Full definitionConstant balance sheet
When something matures or reprices, you replace it with an identical instrument. Your 2-year fixed mortgage that rolls off gets replaced by another 2-year fixed mortgage at the same spread. The balance sheet size and composition stay frozen — like-for-like replacement in perpetuity.
Full definitionInterest rate sensitive instruments
Everything on your banking book that is affected by interest rate changes. Loans, bonds, deposits, swaps, committed facilities — anything where the value or cashflows change when rates move. Excludes things like your office building or goodwill.
Full definitionICAAP
Your bank's own internal assessment of how much capital you need to hold for all risks, including IRRBB. For IRRBB specifically, you need to demonstrate you understand your risk profile, have appropriate limits, and hold sufficient capital buffers under stress.
Full definitionSREP
The process where your regulator reviews everything — your risk management, governance, capital adequacy, liquidity, and business model. For IRRBB, they'll assess your measurement framework, data quality, model assumptions, governance, and capital allocation.
Full definitionBCBS
The international body that writes the global rulebook for bank regulation, including the IRRBB standards (BCBS 368/d368). National regulators then implement these into local rules. Think of BCBS as the template that EBA, PRA, APRA etc. translate into local regulation.
Full definitionCET1
Your core equity capital — ordinary shares, retained earnings, and qualifying reserves. It's the capital base against which the EVE SOT threshold is measured. When regulators say your EVE change must not exceed 15% of Tier 1, CET1 is the dominant component of that denominator.
Full definitionCRD / CRR
The EU's legal implementation of Basel standards. CRD is the directive (implemented into national law by each member state), CRR is the regulation (directly applicable).

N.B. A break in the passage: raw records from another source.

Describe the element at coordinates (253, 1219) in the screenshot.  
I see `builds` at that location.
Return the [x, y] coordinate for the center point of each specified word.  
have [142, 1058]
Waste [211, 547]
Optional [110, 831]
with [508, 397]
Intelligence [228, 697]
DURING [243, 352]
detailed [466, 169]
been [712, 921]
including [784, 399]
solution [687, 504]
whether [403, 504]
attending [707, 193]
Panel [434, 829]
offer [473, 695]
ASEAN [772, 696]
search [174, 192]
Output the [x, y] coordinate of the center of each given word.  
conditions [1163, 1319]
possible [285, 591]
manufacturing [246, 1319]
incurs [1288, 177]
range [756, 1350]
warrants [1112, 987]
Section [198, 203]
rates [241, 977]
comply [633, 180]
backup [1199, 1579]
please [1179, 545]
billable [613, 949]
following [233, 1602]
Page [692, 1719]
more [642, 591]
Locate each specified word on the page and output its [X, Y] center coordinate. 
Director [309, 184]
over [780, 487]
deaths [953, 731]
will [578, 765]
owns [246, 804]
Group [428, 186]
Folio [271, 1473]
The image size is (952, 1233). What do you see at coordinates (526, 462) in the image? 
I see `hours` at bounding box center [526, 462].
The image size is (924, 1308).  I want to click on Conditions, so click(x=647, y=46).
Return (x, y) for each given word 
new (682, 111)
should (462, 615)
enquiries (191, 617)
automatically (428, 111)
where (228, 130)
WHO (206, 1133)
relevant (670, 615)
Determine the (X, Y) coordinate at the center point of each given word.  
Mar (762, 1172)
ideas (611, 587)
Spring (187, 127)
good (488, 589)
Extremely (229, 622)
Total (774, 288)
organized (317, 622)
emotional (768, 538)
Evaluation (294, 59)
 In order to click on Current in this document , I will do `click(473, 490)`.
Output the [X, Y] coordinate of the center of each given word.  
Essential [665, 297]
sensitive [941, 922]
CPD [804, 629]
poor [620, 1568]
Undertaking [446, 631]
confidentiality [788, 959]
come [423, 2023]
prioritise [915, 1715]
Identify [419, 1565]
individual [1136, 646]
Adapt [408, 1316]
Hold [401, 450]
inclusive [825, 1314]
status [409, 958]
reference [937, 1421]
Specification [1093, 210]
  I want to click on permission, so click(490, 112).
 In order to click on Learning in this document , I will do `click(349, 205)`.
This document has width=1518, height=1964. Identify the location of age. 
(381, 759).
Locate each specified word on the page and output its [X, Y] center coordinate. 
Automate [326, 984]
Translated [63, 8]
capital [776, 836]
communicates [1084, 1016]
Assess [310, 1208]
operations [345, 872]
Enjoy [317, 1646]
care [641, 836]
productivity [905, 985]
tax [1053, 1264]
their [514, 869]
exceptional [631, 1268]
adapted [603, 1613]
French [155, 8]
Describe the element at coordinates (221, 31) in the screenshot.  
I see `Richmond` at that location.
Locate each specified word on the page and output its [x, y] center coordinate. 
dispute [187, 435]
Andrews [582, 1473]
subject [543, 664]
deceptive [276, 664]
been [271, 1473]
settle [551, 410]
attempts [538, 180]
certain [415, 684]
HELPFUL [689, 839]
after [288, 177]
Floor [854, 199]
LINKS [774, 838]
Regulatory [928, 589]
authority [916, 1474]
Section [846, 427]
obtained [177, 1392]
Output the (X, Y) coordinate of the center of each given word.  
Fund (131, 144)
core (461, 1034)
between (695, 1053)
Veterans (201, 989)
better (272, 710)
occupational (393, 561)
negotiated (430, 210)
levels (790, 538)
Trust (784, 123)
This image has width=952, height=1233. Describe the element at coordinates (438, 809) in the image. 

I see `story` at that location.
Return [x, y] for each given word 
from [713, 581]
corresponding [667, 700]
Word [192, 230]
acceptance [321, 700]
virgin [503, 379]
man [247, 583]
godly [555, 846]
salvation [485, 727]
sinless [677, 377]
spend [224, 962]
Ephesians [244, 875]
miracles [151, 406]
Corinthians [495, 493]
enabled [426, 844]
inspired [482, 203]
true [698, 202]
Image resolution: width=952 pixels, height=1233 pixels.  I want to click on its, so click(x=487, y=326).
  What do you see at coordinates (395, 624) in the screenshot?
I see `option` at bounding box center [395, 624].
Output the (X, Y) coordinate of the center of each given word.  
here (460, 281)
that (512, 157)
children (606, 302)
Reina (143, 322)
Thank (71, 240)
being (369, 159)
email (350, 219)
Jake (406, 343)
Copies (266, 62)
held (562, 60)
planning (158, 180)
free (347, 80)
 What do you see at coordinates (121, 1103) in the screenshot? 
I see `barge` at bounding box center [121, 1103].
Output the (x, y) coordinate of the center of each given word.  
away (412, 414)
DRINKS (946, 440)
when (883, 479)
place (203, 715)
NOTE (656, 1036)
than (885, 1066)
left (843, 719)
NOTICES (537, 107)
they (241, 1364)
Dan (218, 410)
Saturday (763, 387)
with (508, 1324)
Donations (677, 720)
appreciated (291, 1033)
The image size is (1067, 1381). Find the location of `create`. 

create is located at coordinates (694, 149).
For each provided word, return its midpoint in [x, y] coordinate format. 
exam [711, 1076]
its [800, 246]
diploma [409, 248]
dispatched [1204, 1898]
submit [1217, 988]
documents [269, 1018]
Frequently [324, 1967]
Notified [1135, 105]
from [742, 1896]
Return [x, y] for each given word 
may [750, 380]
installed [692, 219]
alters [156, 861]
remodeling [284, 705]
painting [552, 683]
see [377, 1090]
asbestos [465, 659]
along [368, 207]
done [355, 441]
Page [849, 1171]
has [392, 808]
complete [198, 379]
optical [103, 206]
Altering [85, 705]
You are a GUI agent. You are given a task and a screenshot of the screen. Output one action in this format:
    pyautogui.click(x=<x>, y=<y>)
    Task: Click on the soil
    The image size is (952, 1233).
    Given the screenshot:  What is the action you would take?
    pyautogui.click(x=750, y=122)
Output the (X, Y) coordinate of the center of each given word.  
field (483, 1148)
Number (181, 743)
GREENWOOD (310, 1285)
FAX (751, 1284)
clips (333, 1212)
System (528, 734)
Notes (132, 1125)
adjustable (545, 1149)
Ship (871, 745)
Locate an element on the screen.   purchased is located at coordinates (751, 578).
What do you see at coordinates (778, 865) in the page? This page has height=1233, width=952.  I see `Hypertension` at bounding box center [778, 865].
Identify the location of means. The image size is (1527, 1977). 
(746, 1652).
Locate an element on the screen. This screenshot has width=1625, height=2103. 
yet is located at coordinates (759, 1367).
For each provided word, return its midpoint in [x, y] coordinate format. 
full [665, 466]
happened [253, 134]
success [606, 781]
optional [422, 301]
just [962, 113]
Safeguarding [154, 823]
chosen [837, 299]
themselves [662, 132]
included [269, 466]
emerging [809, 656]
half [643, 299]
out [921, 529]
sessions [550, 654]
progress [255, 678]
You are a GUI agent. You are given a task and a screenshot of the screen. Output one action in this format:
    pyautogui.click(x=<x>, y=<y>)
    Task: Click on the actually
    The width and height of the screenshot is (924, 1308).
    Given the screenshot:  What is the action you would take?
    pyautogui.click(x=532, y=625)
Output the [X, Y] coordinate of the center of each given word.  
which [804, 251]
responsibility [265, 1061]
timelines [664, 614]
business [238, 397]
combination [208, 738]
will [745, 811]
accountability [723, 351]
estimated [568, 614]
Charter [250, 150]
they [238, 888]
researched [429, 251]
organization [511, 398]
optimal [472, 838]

IRRBB requirements sit primarily under CRD Article 84 and the EBA guidelines that flow from it.
Full definitionIMS
Your in-house IRRBB model — the one you actually use to manage risk, as opposed to the standardised regulatory calculation. Regulators allow (and expect) banks to use their own models, but they must meet prescribed standards for sophistication, governance, and validation.
Full definitionQIS
When BCBS or EBA proposes new IRRBB rules, they ask banks to calculate what the impact would be under the new framework. The aggregated results inform whether the proposals need recalibrating before they become final standards.
Full definitionALCO
The committee where treasury, finance, risk, and business heads come together to make decisions about interest rate risk, liquidity, funding, and capital. Typically chaired by the CFO or CRO. This is where hedge strategies get approved and risk appetite gets set.
Full definitionALM
The discipline of ensuring your assets and liabilities are structured so the bank can meet its obligations, maintain stable earnings, and preserve economic value across different rate and liquidity environments. ALM sits at the intersection of treasury, risk, and finance.
Full definitionMIS
The reports, dashboards, and data feeds that get IRRBB information from the models to the decision-makers. This includes ALCO packs, daily risk reports, limit monitoring, and regulatory reporting (e.g. FSA017, EBA IRRBB returns).